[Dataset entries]
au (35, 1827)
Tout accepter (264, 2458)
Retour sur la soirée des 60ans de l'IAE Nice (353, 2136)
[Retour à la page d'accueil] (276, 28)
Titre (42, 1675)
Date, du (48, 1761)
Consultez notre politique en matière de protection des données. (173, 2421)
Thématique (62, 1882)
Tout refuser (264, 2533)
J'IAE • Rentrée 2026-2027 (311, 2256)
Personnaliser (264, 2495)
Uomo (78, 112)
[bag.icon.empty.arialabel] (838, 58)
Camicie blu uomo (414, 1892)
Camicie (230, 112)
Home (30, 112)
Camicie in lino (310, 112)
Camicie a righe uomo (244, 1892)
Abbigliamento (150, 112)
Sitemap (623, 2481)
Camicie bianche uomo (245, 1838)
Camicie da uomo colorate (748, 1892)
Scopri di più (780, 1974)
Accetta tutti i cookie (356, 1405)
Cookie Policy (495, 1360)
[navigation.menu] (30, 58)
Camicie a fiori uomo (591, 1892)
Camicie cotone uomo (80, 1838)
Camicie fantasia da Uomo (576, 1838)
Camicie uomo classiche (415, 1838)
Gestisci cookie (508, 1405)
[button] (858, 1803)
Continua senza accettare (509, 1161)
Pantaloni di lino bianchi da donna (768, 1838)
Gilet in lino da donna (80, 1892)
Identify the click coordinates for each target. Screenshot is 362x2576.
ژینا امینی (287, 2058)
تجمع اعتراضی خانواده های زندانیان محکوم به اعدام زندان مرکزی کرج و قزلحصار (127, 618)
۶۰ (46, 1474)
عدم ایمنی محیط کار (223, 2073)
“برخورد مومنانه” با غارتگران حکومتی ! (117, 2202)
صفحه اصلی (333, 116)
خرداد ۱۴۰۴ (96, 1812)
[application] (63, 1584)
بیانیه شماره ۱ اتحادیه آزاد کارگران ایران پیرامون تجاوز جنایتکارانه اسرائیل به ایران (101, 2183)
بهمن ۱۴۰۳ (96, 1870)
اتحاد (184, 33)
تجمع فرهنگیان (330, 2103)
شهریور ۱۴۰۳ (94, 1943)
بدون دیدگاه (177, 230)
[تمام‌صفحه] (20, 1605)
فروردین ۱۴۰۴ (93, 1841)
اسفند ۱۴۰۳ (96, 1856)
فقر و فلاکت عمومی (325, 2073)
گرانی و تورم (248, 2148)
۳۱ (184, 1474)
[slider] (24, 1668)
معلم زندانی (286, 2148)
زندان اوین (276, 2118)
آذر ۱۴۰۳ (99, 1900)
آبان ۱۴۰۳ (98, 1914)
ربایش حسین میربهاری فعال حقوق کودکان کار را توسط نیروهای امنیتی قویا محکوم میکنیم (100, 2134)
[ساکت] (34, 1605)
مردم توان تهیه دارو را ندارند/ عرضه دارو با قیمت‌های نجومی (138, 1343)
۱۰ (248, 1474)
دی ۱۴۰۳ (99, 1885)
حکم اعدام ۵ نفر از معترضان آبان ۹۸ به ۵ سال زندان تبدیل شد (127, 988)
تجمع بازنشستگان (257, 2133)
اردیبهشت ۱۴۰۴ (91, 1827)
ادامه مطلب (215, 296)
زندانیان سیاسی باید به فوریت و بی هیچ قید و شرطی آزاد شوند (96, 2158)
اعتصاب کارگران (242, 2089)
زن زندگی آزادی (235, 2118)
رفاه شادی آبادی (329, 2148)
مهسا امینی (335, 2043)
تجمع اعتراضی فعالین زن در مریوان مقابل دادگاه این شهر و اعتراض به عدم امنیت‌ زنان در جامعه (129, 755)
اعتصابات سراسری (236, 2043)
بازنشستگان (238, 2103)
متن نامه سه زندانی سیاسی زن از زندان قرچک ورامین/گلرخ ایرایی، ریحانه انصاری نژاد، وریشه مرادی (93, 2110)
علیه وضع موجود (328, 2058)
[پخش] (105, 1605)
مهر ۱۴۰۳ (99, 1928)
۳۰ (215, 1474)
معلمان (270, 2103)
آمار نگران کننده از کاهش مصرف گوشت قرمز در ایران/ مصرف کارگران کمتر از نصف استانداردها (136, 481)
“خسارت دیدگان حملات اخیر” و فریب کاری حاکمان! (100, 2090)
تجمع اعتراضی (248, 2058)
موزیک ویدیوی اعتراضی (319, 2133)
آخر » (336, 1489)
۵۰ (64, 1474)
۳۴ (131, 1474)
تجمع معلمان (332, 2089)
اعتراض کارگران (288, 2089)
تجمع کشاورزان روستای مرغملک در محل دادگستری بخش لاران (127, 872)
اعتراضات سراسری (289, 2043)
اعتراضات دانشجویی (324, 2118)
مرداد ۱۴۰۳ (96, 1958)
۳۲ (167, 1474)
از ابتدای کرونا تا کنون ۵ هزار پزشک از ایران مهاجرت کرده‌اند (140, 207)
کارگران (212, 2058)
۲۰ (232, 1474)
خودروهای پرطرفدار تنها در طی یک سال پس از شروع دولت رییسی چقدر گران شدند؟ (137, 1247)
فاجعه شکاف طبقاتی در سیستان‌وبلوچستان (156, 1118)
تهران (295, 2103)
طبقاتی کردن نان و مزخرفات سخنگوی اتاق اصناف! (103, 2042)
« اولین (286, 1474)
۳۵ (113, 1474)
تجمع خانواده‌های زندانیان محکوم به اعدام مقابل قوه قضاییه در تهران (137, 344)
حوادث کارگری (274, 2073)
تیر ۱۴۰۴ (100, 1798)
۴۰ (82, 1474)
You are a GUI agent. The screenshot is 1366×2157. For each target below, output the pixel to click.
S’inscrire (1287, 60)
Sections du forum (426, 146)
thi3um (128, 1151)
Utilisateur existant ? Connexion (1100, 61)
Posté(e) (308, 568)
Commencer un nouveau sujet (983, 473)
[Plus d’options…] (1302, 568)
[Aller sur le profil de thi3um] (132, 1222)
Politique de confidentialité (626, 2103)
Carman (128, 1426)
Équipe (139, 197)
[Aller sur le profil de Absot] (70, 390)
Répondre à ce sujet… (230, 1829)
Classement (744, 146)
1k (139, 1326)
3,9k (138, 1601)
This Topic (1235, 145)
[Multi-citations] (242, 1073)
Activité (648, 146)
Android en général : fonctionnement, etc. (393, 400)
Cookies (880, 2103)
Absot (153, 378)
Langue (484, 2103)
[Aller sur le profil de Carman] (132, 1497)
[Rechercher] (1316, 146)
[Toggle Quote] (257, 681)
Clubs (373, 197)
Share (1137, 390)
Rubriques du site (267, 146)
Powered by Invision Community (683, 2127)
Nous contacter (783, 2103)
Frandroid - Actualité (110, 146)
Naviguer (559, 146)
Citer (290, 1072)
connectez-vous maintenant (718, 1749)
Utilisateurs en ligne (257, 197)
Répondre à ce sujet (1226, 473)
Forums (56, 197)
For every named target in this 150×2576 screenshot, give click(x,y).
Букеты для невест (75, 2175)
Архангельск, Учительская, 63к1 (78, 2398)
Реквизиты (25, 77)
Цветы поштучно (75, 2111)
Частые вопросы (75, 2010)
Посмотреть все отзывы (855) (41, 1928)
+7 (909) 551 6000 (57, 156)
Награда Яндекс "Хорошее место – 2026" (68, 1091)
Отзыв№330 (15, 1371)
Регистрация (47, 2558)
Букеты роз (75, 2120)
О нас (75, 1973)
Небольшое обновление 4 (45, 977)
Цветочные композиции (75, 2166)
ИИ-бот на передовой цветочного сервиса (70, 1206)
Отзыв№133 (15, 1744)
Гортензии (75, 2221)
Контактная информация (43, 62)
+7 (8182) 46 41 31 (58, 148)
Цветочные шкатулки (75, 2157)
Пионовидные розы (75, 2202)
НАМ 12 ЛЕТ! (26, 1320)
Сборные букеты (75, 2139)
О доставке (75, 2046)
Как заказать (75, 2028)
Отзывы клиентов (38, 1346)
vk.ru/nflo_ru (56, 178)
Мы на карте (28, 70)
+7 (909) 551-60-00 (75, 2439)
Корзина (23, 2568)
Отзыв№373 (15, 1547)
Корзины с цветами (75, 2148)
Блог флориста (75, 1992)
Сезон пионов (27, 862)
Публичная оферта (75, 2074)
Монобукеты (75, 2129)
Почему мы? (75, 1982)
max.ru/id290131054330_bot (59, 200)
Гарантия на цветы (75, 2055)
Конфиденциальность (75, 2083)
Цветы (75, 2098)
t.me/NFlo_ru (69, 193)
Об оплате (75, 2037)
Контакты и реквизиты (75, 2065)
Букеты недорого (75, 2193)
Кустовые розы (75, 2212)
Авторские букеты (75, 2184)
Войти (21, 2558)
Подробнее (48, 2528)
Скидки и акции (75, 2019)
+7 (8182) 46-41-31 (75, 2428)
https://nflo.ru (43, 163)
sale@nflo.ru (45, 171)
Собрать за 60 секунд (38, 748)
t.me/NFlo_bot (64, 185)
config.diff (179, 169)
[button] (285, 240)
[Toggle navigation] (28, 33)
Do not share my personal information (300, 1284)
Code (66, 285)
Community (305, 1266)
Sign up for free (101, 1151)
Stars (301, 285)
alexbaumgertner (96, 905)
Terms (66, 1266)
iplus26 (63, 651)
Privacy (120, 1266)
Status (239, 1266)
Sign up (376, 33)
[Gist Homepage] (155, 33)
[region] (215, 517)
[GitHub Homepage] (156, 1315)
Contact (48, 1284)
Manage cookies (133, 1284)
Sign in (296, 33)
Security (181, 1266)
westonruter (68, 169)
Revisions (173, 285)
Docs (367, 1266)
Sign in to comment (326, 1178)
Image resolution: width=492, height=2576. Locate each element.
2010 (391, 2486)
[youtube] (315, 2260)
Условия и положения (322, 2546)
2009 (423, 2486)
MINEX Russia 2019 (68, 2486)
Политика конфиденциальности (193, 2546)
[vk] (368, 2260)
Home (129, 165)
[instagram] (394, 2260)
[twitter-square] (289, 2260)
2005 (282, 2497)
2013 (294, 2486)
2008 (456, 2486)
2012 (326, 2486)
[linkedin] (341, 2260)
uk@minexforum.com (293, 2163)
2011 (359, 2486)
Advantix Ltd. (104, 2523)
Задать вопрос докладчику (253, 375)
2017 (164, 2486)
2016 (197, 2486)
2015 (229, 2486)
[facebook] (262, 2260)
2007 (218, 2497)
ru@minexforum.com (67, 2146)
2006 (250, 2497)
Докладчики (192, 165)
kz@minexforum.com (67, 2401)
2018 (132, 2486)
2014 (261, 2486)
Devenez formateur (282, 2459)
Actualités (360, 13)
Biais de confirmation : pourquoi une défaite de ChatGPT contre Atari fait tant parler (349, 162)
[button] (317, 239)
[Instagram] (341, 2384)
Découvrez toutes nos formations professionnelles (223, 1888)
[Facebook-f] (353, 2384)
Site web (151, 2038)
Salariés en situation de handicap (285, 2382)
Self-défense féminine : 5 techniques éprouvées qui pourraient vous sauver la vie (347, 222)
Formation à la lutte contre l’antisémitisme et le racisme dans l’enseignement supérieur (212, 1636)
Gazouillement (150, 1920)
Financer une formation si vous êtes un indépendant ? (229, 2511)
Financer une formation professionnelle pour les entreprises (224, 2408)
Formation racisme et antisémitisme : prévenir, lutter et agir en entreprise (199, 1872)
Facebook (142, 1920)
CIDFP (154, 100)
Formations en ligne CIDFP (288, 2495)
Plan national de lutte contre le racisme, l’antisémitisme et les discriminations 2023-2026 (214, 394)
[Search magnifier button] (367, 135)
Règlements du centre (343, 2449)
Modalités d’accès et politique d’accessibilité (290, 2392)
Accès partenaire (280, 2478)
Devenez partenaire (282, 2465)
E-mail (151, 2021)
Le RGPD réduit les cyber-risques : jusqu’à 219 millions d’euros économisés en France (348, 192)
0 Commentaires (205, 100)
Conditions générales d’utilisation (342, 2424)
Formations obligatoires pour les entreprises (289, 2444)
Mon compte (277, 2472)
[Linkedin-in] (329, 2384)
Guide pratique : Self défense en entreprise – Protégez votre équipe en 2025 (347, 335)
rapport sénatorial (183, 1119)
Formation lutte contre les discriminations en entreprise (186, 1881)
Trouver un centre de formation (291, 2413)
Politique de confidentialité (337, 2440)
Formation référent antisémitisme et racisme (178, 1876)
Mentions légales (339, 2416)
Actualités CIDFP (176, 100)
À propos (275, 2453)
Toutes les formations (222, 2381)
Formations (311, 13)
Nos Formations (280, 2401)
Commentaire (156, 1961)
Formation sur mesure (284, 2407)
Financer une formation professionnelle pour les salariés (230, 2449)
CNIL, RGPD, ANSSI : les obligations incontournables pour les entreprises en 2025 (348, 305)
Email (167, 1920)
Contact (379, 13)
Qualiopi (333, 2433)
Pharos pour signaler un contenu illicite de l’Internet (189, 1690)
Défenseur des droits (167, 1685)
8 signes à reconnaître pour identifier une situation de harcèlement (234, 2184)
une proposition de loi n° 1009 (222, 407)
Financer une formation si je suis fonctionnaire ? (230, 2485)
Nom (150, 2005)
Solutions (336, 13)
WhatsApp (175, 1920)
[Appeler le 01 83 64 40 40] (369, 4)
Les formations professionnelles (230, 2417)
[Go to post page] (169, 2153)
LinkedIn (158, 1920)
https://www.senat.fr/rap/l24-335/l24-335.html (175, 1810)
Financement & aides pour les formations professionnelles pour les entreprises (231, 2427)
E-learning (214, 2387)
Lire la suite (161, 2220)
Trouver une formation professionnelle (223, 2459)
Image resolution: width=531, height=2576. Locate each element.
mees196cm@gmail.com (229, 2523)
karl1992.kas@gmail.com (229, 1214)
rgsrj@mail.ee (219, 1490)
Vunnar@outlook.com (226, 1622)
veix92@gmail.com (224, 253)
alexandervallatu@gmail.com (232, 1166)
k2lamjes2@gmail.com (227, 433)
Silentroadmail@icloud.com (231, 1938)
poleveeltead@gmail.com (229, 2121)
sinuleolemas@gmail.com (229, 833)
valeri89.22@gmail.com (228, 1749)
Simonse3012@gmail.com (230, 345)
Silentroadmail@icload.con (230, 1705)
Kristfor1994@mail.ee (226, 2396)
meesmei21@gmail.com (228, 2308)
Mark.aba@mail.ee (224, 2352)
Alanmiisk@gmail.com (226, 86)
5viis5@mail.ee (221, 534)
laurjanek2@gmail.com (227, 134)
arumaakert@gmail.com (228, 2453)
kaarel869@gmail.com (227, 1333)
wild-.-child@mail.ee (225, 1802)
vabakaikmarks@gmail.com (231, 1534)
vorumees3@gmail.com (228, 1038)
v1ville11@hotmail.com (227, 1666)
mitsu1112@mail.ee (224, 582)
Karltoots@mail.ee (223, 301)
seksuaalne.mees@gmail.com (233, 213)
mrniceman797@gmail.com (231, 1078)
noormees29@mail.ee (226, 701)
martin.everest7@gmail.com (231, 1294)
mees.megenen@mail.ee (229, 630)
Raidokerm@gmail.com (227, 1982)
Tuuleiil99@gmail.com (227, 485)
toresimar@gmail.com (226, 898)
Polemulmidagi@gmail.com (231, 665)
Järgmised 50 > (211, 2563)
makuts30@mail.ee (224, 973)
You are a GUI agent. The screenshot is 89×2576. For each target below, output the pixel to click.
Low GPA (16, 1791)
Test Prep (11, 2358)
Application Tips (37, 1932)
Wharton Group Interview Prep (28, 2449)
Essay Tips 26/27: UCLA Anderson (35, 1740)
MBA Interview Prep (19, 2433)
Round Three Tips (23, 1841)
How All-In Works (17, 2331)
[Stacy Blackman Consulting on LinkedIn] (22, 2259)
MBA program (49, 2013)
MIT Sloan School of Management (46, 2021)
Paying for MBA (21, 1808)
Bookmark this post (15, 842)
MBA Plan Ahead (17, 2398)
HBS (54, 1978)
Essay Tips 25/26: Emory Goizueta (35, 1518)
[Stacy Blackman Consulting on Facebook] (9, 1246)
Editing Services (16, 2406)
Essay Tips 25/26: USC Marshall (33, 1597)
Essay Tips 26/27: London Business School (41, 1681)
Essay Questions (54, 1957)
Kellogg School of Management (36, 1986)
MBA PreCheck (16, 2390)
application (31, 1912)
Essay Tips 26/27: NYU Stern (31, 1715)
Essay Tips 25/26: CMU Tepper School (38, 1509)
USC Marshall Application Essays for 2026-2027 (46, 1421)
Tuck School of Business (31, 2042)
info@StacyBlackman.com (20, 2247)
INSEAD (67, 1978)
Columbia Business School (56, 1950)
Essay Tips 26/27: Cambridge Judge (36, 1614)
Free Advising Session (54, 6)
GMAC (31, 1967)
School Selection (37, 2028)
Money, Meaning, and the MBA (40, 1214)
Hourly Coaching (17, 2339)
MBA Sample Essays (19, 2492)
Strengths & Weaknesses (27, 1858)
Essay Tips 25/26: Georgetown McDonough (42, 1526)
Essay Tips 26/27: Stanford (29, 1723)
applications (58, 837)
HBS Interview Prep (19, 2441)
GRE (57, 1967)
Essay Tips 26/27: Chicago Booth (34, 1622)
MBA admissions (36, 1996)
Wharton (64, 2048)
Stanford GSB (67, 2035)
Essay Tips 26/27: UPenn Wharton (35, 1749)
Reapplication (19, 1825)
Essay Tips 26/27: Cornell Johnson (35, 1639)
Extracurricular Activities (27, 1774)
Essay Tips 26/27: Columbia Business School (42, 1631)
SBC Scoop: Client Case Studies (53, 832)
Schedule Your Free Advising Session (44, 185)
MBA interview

ACTIVITY
Copy out the entries exactly. Begin at the first line and end with the line that has "Sitemap (623, 2481)".

RESULT OF THE EXERCISE
au (35, 1827)
Tout accepter (264, 2458)
Retour sur la soirée des 60ans de l'IAE Nice (353, 2136)
[Retour à la page d'accueil] (276, 28)
Titre (42, 1675)
Date, du (48, 1761)
Consultez notre politique en matière de protection des données. (173, 2421)
Thématique (62, 1882)
Tout refuser (264, 2533)
J'IAE • Rentrée 2026-2027 (311, 2256)
Personnaliser (264, 2495)
Uomo (78, 112)
[bag.icon.empty.arialabel] (838, 58)
Camicie blu uomo (414, 1892)
Camicie (230, 112)
Home (30, 112)
Camicie in lino (310, 112)
Camicie a righe uomo (244, 1892)
Abbigliamento (150, 112)
Sitemap (623, 2481)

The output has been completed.